We tested the hypothesis that testosterone (T) treatment affords protection against ischemia/reperfusion (I/R) injury. Orchiectomized (ORX) F344 male rats received 1.0 mg T/day for 21 days or exercise training (EX) for 10 days. Treatment groups were: Sham‐operated, ORX, ORX+T and ORX+EX. At sacrifice, cardiac performance was assessed in a working heart model of I/R (25 minutes of global ischemia and 45 minutes of reperfusion). T increased recovery of aortic flow by 2.2‐fold (p < 0.05) and cardiac work by 2.0‐fold (p < 0.05).

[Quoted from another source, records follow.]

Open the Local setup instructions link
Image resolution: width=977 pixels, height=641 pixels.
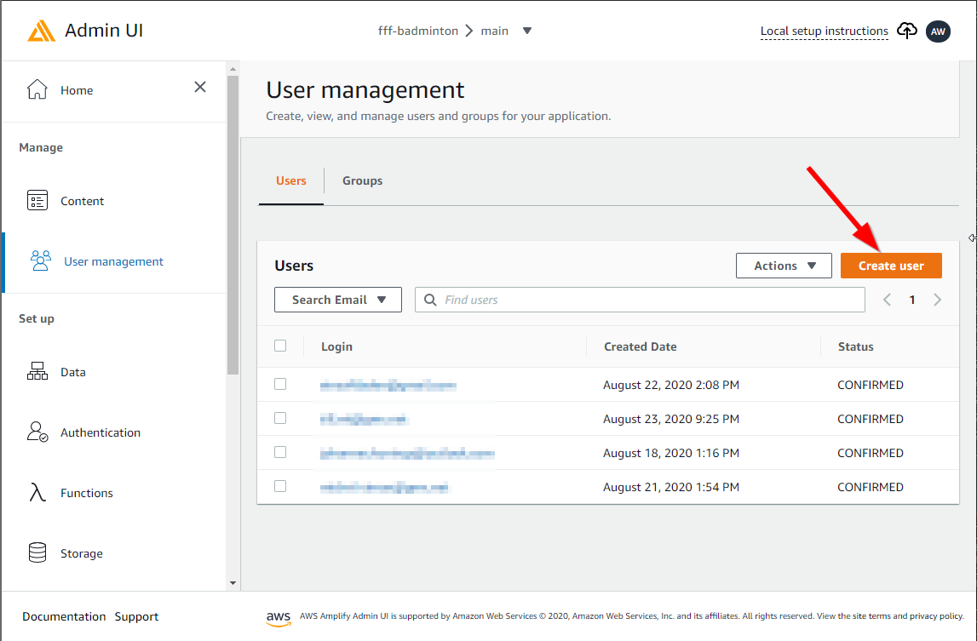click(824, 31)
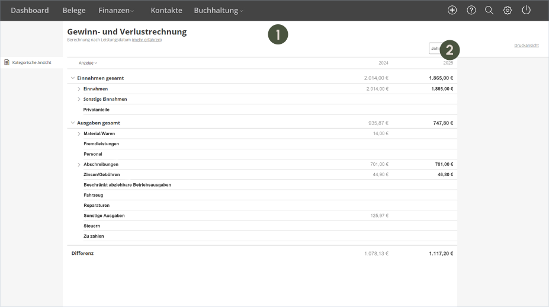Open the Buchhaltung menu
Viewport: 549px width, 307px height.
218,11

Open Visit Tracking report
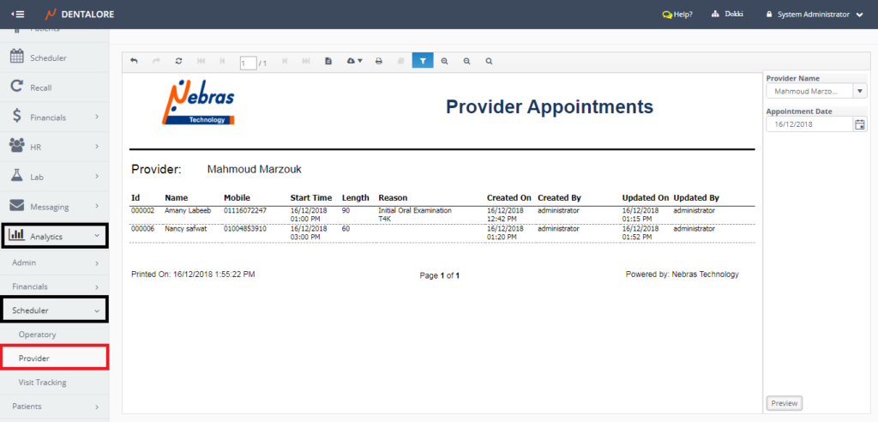pos(42,383)
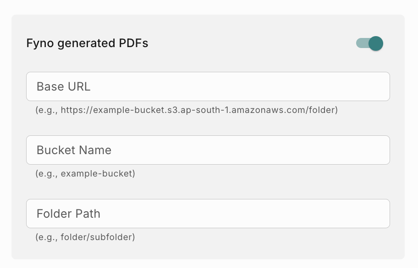
Task: Click the Fyno generated PDFs heading
Action: coord(87,43)
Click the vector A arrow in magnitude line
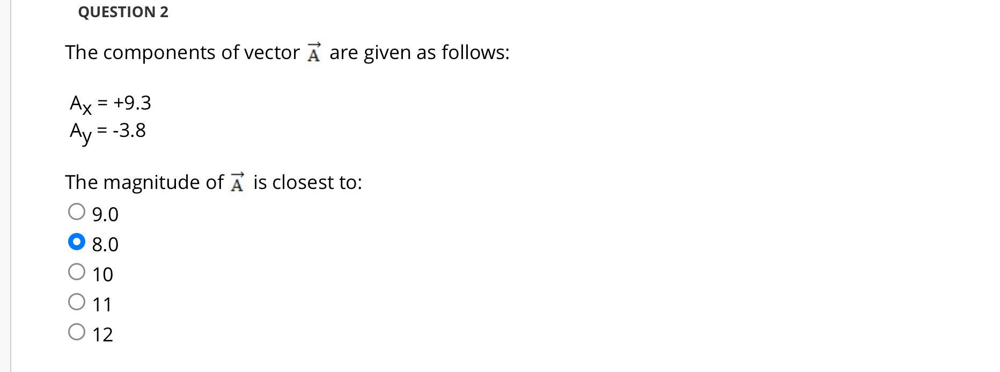 [238, 181]
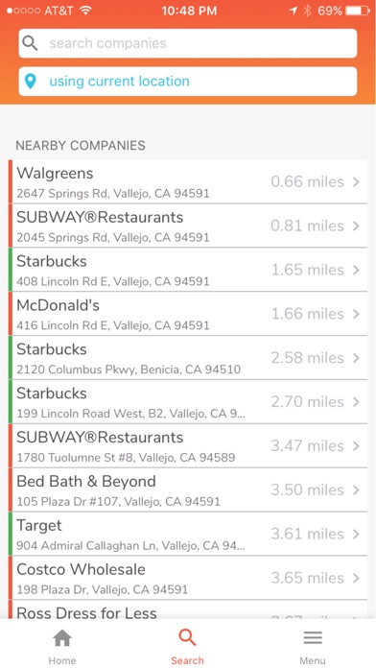
Task: Tap the blue location pin icon
Action: 31,82
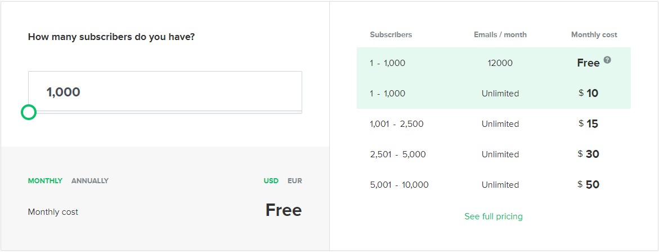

ORX reduced recovery of left ventricular developed pressure (LVDP) by 42% (p < 0.05). T increased recovery of LVDP by 2.8‐fold and cardiac contractility (+dP/dt) by 45% (p < 0.05). ORX caused a 2.6‐fold increase in pre‐ischemic cardiac release of lactate dehydrogenase (LDH), an effect that was prevented by T (p < 0.05), but not EX. T reduced post‐ischemic release of LDH release by 45% (p < 0.05). EX caused a 13% increase in cardiac expression of MnSOD and T caused a 28% increase in catalase expression. Glutathione peroxidase (GPX) was not affected by either intervention. ORX reduced serum T by ~98% and T administration elevated T 4.6‐fold over Sham (p < 0.05). Serum estrogen was undetectable in all groups. We conclude that that loss of natural T predisposes the heart to increased contractile dysfunction during I/R, and that high‐dose T confers cardioprotection through yet to be identified mechanism(s).